In a uncommon glimpse of humility (to become fair, we were all scundered for him), Cristiano smiled politely, and awkwardly, and laughed at this man with Lego hair.
It was really a night of eyebrow raising puzzlement – and Carlo Ancelotti wasn’t even there – which began off with a duet in between a pair of cellists, among whom seemed to believe he was the reincarnation of Jimi Hendrix. The audience applauding with that kind of awkward politeness you would greet a request to ditch sunny Spain for rainy Lancashire.
When it was time for you to trot out the group on the year, Jimmy’s telephone was as busy as Jim White’s on transfer deadline day. His pigeon French/Spanish/Esperanto was enough to snap a couple of selfies having a group of players who study like purchasing list for Man City owner Sheikh Mansour, but not sufficient for him to tell Paul Pogba his jacket was inside out.

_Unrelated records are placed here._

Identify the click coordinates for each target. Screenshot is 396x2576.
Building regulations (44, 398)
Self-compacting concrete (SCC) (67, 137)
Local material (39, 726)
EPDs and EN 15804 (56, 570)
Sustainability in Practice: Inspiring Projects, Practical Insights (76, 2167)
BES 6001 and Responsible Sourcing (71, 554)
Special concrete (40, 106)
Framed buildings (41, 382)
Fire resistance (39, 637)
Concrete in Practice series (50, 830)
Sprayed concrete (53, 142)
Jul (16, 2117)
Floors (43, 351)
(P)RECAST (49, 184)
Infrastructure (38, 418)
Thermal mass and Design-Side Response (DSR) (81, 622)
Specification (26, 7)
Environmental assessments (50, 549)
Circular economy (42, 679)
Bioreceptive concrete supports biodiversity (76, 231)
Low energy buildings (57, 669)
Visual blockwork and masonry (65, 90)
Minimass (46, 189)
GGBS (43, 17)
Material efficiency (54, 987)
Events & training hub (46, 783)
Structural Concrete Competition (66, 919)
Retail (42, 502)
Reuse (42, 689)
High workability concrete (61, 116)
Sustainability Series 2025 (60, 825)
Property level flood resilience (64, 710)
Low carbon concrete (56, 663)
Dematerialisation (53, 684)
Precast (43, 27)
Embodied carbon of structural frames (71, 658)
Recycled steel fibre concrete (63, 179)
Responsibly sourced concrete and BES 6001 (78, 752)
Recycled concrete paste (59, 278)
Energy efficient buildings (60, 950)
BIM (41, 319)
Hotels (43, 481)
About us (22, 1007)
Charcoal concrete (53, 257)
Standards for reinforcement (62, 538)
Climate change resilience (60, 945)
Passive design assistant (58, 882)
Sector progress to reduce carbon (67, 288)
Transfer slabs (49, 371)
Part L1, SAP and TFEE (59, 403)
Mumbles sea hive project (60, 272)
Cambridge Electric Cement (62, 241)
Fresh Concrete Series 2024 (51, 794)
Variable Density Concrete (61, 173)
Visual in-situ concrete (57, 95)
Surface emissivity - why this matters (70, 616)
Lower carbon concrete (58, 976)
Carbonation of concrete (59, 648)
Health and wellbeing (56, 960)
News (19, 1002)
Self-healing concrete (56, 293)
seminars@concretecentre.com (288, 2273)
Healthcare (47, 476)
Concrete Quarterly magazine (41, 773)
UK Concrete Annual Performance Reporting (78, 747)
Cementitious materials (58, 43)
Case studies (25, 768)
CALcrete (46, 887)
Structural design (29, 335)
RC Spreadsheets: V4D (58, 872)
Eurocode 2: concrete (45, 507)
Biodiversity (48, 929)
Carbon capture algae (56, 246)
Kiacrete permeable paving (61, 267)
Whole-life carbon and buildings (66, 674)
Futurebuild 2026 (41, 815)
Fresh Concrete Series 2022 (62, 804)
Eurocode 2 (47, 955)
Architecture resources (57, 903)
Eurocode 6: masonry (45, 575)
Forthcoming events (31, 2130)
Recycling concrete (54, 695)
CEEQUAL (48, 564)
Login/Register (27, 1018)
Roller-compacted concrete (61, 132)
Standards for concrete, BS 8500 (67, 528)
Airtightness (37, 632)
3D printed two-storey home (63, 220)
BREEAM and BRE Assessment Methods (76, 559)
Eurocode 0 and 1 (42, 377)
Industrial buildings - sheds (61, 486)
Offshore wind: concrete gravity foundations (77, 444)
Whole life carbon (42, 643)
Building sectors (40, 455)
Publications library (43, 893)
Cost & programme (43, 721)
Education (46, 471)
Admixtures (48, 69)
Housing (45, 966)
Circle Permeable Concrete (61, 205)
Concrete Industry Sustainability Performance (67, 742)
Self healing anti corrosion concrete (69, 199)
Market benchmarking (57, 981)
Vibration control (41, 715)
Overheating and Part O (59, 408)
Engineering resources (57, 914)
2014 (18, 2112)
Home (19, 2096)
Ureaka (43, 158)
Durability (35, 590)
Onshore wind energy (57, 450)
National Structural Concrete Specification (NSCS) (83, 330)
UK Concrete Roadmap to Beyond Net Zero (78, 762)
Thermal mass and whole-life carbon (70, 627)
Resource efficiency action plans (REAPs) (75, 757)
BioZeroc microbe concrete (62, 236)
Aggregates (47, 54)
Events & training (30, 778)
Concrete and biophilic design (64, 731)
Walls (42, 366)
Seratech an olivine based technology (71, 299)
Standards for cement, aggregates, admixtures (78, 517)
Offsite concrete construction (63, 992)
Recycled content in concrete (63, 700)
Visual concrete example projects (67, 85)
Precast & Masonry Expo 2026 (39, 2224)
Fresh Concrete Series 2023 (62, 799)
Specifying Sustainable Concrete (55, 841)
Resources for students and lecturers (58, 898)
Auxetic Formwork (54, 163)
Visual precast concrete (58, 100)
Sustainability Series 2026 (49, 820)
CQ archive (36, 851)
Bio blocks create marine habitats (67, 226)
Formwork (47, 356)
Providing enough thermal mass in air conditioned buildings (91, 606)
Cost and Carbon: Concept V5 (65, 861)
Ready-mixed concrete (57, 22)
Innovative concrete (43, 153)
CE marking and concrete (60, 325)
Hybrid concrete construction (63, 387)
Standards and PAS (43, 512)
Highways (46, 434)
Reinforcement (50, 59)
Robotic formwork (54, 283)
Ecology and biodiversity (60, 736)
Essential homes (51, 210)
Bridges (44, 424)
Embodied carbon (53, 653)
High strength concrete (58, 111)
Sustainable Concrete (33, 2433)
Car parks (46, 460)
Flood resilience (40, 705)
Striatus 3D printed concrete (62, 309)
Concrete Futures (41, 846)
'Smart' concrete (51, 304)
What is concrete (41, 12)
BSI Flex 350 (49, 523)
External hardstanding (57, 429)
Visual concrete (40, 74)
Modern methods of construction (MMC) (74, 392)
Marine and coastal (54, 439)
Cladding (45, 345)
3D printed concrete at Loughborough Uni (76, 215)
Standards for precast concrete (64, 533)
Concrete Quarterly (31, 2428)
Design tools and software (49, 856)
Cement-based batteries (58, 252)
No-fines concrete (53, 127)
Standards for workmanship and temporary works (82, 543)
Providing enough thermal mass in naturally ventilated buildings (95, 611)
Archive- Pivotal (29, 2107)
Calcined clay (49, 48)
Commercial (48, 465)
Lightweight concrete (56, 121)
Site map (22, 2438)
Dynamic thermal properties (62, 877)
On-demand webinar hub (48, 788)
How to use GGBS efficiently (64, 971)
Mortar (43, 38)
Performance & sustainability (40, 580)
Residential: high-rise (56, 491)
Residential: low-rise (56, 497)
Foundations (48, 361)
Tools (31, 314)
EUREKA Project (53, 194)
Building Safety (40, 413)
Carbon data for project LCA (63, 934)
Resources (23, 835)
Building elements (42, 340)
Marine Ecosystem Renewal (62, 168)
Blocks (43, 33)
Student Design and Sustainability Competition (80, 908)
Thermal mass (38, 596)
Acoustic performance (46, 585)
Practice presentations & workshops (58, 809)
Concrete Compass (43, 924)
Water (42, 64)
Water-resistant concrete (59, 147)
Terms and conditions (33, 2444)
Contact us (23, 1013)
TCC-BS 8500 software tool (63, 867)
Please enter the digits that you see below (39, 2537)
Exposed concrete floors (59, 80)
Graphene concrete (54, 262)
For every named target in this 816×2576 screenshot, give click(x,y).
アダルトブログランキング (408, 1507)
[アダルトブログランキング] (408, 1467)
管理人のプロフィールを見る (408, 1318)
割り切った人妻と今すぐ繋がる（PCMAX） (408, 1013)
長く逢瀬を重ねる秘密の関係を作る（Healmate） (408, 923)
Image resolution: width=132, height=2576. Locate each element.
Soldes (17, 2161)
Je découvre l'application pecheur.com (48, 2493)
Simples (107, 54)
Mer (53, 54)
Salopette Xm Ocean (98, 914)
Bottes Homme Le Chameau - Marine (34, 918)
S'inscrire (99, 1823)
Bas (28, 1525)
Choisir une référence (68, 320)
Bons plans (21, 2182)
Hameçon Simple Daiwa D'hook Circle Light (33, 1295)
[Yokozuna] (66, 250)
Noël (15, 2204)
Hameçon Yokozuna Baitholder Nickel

In another cringefest, there was an attempt at welding with each other footage of players from Barcelona, True Madrid, PSG and Juventus to look like they were in the similar group which featured an audacious sweep from left to correct, but adequate about Nesbitt’s do.
Ultimately, it was wee Lionel who picked up the top gong, or Ballon d’awwwwhhh as ‘our Jimmy’ insisted on calling it. Cristiano did his finest to conceal his simmering disgust while Neymar, who had pitched up dressed as a cross involving Bruno Mars as well as the most fashionable Orangeman this side with the Bann, was delighted for his mate.